Actually planning what you want on your website isn’t as easy as you might think, as it isn’t just throwing up a website and watching the enquiries roll in, you need to think about what the objective of the website is. Do you want people to contact you? Do you want people to buy products off your website? Do you want something completely different altogether?
Although most websites tend to have unique objectives, there are elements that every site should have:
Contact Us Page
No matter what your objective is, a contact form is a good start. Not only does it let people ask you questions or request services, it also lets them know that there’s a human being running the business and the site isn’t just sitting there for the sake of it.
Contact forms are usually quite simple and include name, email address and message, but some businesses tend to add more form fields in to gather more information about the sender. Although this may seem like a good idea, when someone sees a huge form this may scare them away. If you have to have a long form, a possible solution to this is to not make every form field mandatory and just make the ones you actually need mandatory.

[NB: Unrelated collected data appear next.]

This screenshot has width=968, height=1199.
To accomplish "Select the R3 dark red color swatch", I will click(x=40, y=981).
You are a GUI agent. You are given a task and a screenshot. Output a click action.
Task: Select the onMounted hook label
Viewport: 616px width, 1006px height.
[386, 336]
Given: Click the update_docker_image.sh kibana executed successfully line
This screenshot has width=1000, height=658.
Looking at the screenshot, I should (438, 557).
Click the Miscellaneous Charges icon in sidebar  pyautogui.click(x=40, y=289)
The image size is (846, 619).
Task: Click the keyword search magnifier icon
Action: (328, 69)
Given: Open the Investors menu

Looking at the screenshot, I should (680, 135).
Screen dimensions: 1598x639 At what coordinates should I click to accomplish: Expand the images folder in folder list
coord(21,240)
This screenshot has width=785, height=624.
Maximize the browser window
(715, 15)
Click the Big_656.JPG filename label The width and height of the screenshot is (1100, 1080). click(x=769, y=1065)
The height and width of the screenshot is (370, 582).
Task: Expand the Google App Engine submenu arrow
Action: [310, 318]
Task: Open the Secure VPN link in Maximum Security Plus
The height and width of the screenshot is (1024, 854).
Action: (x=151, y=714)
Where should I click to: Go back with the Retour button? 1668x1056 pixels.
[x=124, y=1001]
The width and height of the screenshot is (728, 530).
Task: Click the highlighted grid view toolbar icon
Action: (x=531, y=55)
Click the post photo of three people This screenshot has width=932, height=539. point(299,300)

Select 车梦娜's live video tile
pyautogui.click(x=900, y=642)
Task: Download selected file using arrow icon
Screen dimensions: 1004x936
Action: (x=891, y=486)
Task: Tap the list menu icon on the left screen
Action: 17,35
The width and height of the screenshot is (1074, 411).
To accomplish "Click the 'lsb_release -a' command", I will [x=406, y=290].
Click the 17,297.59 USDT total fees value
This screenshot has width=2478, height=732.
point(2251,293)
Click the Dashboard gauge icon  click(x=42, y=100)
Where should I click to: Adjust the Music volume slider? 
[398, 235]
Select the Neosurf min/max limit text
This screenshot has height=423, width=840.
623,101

In addition to the form, you should add alternate ways of letting people contact you, such as an email address or phone number. You should also add your full location address so people know where you are. You could even add an interactive map which shows where you are, this is very easy to do as it’s just an HTML code embed from Google.
About Us Page
Although a contact form may let people get in touch with you, an About Us page lets people know who’s running the show. You may want to add some history about the business, or maybe a list of people who work there and their roles.
Unfortunately, for best results, you’re going to need to get a photo of yourself so that people will trust you. You may also want to get photos of your team taken as well, and some photos of the building you operate in if your business usually requires people to make a visit. To go one step further, you should add a list of credentials and places you’ve been mentioned, such as authoritative events or websites.
Not only does this page show who you are, you can display your achievements, and a website with an About Us page is a lot more trustworthy than one without.
Different Forms of Media
What I’m talking about here is not just let your website be endless walls of text, but add some images to interest people or let them know what you sell. If you’re struggling for ideas on what images you want to show, there are plenty of websites that offer free stock photos to use on your website, such as:
You could even add a video for people to watch, but make sure that it is a video that you are allowed to use and you haven’t stolen someone else’s content. This goes for images too; some premium stock photo sites come with quite hefty fines for using their images without consent.
Products/Service and Location Pages
When people visit your website, they’re usually looking for something in particular, usually, the services you offer and the locations you operate. If you’re planning with SEO in mind, you should create these pages separately so that you rank for multiple search terms.
For products and service pages you should be clear in what you provide. If you are selling products you may choose to have an e-commerce website where you can sell products online, a good CMS being Shopify. If you provide a service you should have a unique page for each service so that visitors can go straight to the service they’re looking for instead of having to skim your website to find what they want.
For location pages, it would be best if you had a physical building in that location so you could add photos of your building, how to contact that branch, and maybe how long you have been operating in that area. However, this isn’t a necessity and you could just have some text detailing the services you provide to that area.
Remember, each page should have unique content. This is not only because the reader might read duplicated text, but also because Google can penalise your website if you have large amounts of text copied all over your website.
This one isn’t so much about the actual content of the website, but more about whether people can use your website on mobile. If you’re using a CMS such as WordPress and you’re using a good theme, this is usually a given. However, if you’re planning on using a bespoke developer then you should plan how your website looks on mobile as well.
This isn’t just resizing the text so that people can read it on mobile, you should also think about the technicalities of having a mobile site, such as having Flash elements on your website. The problem with Flash is that it doesn’t work on mobile, so mobile users aren’t able to see those elements. Also, you should avoid having lots of videos on your mobile site, as this could slow the website down.
The Next Step
I’ve run through the basics of a good website, now you should think about the technical factors of your website such as getting it nice and secure, making sure that enquiries aren’t getting lost, and that it isn’t painfully slow. I’ve written a blog post about the technical factors you need if you’re planning on using WordPress, which I recommend. Even though WordPress sells itself as a blogging platform, many businesses use WordPress, such as The New Yorker, Marks and Spencer and even Snoop Dogg.